Oklahoma-based Airotect has developed a new personal air-sampling wearable badge capable of detecting over 100 volatile organic compounds (VOCs) in the air.
This credit-card-sized system contains a new type of silica which can detect an unprecedented range of airborne toxins when attached to someone’s shirt or placed in a pocket.
VOCs are a major source of air pollution. The compounds originate from numerous household products, as well as from fuels such as gasoline and from industrial processes.
Depending on which VOCs someone encounters and their level of exposure, one could get a nasal irritation or even cancer in the long run.

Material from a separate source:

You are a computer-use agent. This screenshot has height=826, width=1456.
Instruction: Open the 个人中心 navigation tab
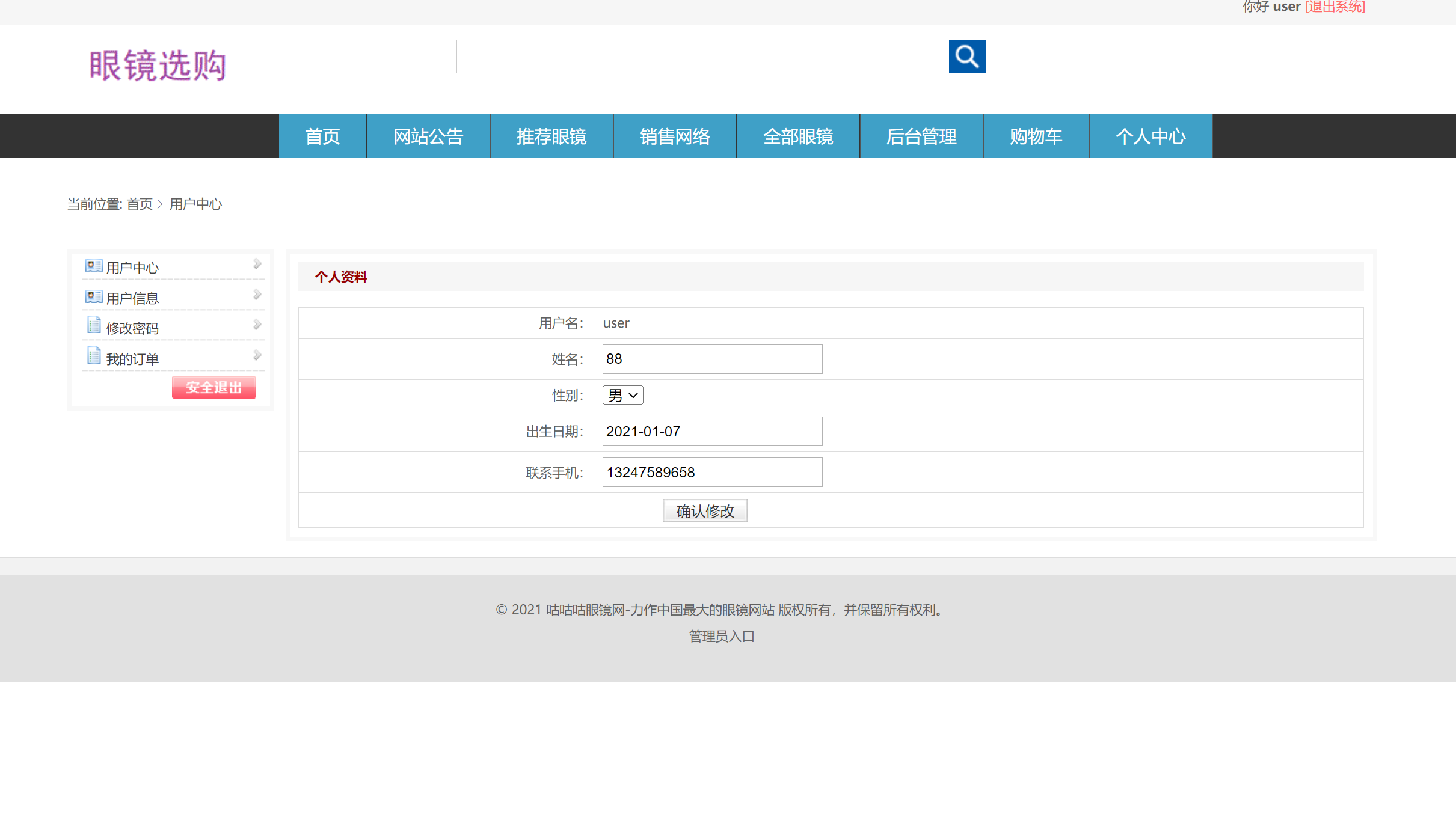click(x=1150, y=136)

According to the company’s co-founder and Oklahoma State University professor Allen Apblett, the Airotect system was primarily funded by the U.S. military to better understand the health threats its personnel face.
Beyond military usage, the device could benefit workplaces and homes that account for a unique set of airborne compounds – including unseen potential hazards.
The new material is a silica with nanoscale pores contained within a roughly credit-card-sized badge that attaches to clothes.
The silica, Known as OSU-6 the silica was developed by a graduate student in Apblett’s lab. It binds VOCs in its tiny pores through normally weak electrical attractions, known as van der Waals forces.
The tight curvature of OSU-6’s nanopores significantly enhances these forces, making it possible to bind VOCs much more strongly than the industry standard.
Because these bonds are physical and not chemical in nature, they allow the material to latch onto a wide range of compounds.
According to Apblett, when in use, the badge is opened to expose three OSU-6-filled tubes to the air: The length of time it’s worn depends largely on the potential exposures.
Afterward, the badge is sent to a lab where the VOC-laden material is warmed to release the compounds so the researchers can identify and quantify them.
Apblett and his colleagues at Airotect have so far tested the material’s ability to detect well over 100 compounds in lab-based experiments.
They also found that OSU-6 stabilizes unstable or reactive compounds, making it more feasible to analyze traditionally difficult-to-monitor reactive compounds.